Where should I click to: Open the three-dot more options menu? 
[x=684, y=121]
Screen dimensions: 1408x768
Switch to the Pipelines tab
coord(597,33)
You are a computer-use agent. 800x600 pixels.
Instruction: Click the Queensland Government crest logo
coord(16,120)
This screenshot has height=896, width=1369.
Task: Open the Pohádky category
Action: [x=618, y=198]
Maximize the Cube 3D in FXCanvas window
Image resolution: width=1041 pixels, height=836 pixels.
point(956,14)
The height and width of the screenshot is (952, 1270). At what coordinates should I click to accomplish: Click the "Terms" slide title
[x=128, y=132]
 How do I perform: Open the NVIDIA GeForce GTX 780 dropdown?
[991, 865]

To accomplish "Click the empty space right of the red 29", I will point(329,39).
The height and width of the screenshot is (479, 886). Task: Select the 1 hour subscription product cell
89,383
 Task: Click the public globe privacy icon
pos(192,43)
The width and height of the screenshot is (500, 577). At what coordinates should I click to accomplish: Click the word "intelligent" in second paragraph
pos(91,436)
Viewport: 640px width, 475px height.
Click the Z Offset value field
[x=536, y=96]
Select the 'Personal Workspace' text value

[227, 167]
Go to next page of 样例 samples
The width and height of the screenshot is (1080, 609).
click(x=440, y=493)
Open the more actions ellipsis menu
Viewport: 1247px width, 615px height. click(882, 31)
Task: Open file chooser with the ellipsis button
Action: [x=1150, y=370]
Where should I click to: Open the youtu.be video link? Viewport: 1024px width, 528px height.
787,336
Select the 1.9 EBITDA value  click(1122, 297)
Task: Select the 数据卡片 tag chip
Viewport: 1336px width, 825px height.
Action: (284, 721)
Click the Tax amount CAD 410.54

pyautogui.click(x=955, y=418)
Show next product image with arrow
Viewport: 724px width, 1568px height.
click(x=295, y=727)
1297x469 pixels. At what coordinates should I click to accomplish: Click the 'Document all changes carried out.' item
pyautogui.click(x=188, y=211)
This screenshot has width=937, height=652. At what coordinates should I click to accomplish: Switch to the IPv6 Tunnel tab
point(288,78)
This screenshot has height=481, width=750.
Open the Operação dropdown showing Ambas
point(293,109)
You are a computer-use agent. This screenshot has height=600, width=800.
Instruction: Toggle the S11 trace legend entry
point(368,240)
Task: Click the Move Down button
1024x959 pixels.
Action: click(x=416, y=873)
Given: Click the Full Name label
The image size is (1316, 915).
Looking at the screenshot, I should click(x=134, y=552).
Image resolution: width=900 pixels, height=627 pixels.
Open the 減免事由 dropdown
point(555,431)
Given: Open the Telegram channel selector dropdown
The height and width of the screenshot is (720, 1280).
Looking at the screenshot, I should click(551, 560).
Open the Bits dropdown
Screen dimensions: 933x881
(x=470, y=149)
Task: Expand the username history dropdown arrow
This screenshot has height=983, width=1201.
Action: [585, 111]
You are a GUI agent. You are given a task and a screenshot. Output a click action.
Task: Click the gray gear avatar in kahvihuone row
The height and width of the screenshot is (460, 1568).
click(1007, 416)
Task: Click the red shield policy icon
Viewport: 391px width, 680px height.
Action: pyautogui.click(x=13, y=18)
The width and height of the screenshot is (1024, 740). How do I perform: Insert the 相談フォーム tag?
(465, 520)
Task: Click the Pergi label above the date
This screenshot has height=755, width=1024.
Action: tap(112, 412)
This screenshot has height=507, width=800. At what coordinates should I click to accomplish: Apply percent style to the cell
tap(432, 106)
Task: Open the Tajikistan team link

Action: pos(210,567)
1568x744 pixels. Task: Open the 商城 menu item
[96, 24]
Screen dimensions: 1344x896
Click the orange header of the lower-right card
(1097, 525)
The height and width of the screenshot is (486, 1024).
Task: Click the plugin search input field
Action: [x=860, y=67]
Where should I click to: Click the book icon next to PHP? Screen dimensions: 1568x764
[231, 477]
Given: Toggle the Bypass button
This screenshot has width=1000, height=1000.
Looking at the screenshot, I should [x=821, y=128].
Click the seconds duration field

◇ ◇ ◇ ◇ ◇ ◇ ◇

• [TASK] Once more, write out the records in full, exactly as they appear.

• [PROBLEM SOLUTION]
Where should I click to: Open the three-dot more options menu? 
[x=684, y=121]
Screen dimensions: 1408x768
Switch to the Pipelines tab
coord(597,33)
You are a computer-use agent. 800x600 pixels.
Instruction: Click the Queensland Government crest logo
coord(16,120)
This screenshot has height=896, width=1369.
Task: Open the Pohádky category
Action: [x=618, y=198]
Maximize the Cube 3D in FXCanvas window
Image resolution: width=1041 pixels, height=836 pixels.
point(956,14)
The height and width of the screenshot is (952, 1270). At what coordinates should I click to accomplish: Click the "Terms" slide title
[x=128, y=132]
 How do I perform: Open the NVIDIA GeForce GTX 780 dropdown?
[991, 865]

To accomplish "Click the empty space right of the red 29", I will point(329,39).
The height and width of the screenshot is (479, 886). Task: Select the 1 hour subscription product cell
89,383
 Task: Click the public globe privacy icon
pos(192,43)
The width and height of the screenshot is (500, 577). At what coordinates should I click to accomplish: Click the word "intelligent" in second paragraph
pos(91,436)
Viewport: 640px width, 475px height.
Click the Z Offset value field
[x=536, y=96]
Select the 'Personal Workspace' text value

[227, 167]
Go to next page of 样例 samples
The width and height of the screenshot is (1080, 609).
click(x=440, y=493)
Open the more actions ellipsis menu
Viewport: 1247px width, 615px height. click(882, 31)
Task: Open file chooser with the ellipsis button
Action: [x=1150, y=370]
Where should I click to: Open the youtu.be video link? Viewport: 1024px width, 528px height.
787,336
Select the 1.9 EBITDA value  click(1122, 297)
Task: Select the 数据卡片 tag chip
Viewport: 1336px width, 825px height.
Action: (284, 721)
Click the Tax amount CAD 410.54

pyautogui.click(x=955, y=418)
Show next product image with arrow
Viewport: 724px width, 1568px height.
click(x=295, y=727)
1297x469 pixels. At what coordinates should I click to accomplish: Click the 'Document all changes carried out.' item
pyautogui.click(x=188, y=211)
This screenshot has width=937, height=652. At what coordinates should I click to accomplish: Switch to the IPv6 Tunnel tab
point(288,78)
This screenshot has height=481, width=750.
Open the Operação dropdown showing Ambas
point(293,109)
You are a computer-use agent. This screenshot has height=600, width=800.
Instruction: Toggle the S11 trace legend entry
point(368,240)
Task: Click the Move Down button
1024x959 pixels.
Action: click(x=416, y=873)
Given: Click the Full Name label
The image size is (1316, 915).
Looking at the screenshot, I should click(x=134, y=552).
Image resolution: width=900 pixels, height=627 pixels.
Open the 減免事由 dropdown
point(555,431)
Given: Open the Telegram channel selector dropdown
The height and width of the screenshot is (720, 1280).
Looking at the screenshot, I should click(551, 560).
Open the Bits dropdown
Screen dimensions: 933x881
(x=470, y=149)
Task: Expand the username history dropdown arrow
This screenshot has height=983, width=1201.
Action: [585, 111]
You are a GUI agent. You are given a task and a screenshot. Output a click action.
Task: Click the gray gear avatar in kahvihuone row
The height and width of the screenshot is (460, 1568).
click(1007, 416)
Task: Click the red shield policy icon
Viewport: 391px width, 680px height.
Action: pyautogui.click(x=13, y=18)
The width and height of the screenshot is (1024, 740). How do I perform: Insert the 相談フォーム tag?
(465, 520)
Task: Click the Pergi label above the date
This screenshot has height=755, width=1024.
Action: tap(112, 412)
This screenshot has height=507, width=800. At what coordinates should I click to accomplish: Apply percent style to the cell
tap(432, 106)
Task: Open the Tajikistan team link

Action: pos(210,567)
1568x744 pixels. Task: Open the 商城 menu item
[96, 24]
Screen dimensions: 1344x896
Click the orange header of the lower-right card
(1097, 525)
The height and width of the screenshot is (486, 1024).
Task: Click the plugin search input field
Action: [x=860, y=67]
Where should I click to: Click the book icon next to PHP? Screen dimensions: 1568x764
[231, 477]
Given: Toggle the Bypass button
This screenshot has width=1000, height=1000.
Looking at the screenshot, I should [x=821, y=128].
Click the seconds duration field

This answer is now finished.